> Assigned task:
Would you please transcribe, exactly as written, the lines of the entries below starting at the one that holds "Given: Open the calendar date picker icon" and ending at the one that holds "1568x618 pixels.", both included?

> Records:
:::::
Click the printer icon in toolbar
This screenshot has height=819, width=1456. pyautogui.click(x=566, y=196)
:::::
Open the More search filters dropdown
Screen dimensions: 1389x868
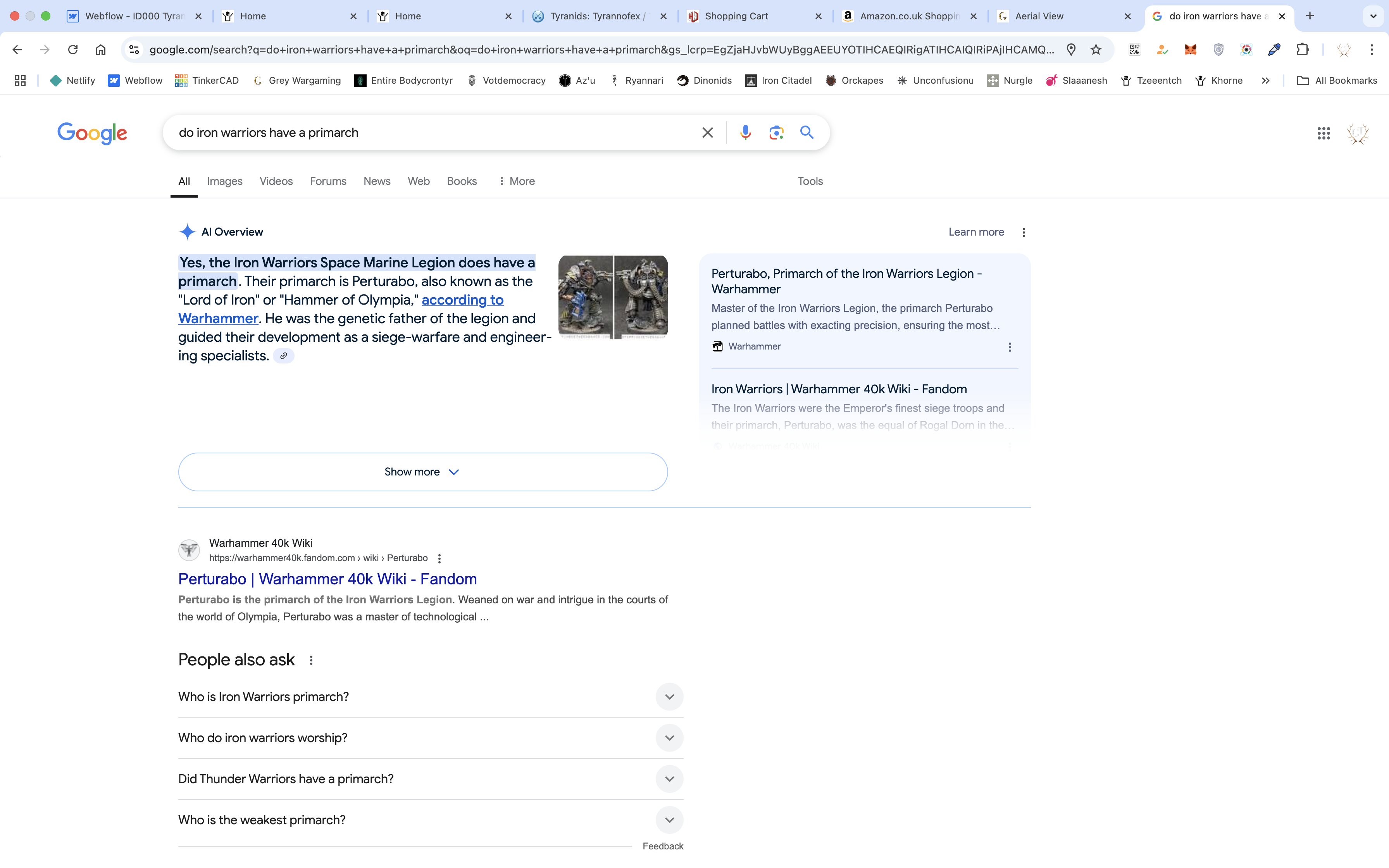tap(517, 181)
:::::
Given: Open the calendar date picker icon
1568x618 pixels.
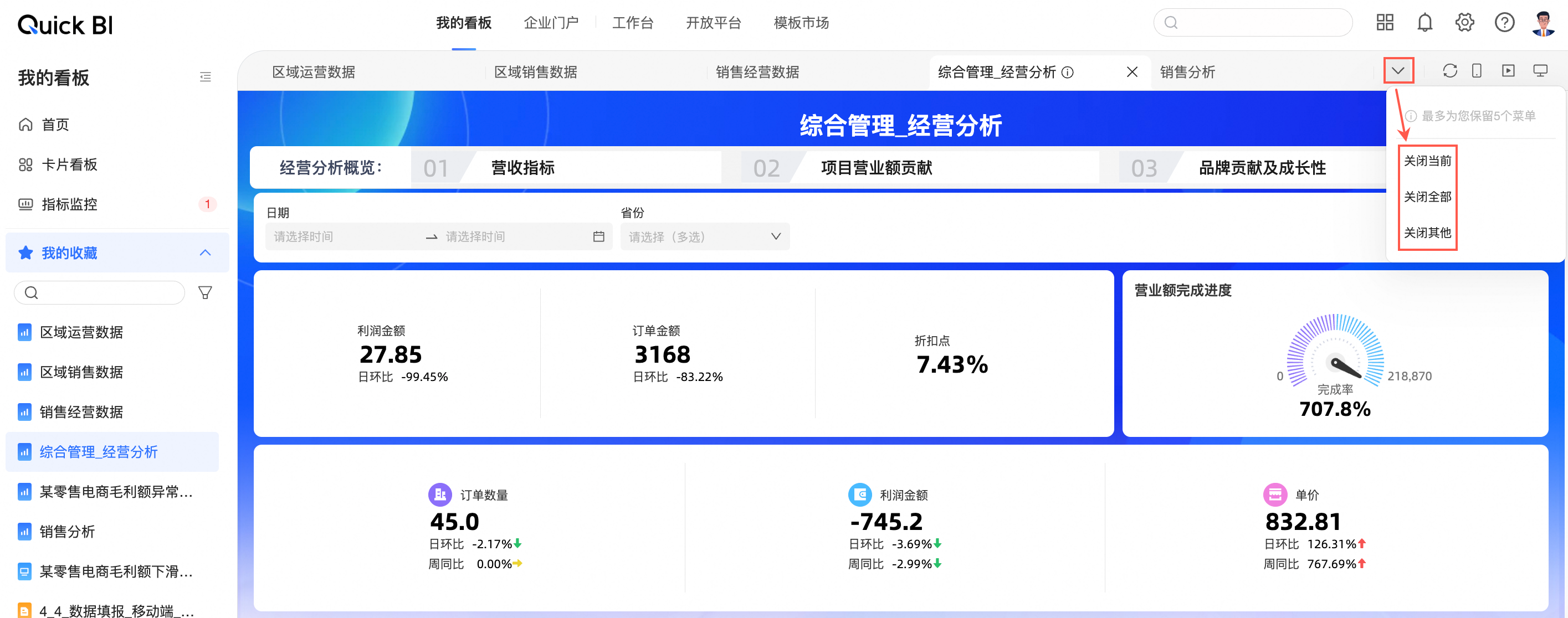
:::::
> Answer below:
Given: Open the calendar date picker icon
1568x618 pixels.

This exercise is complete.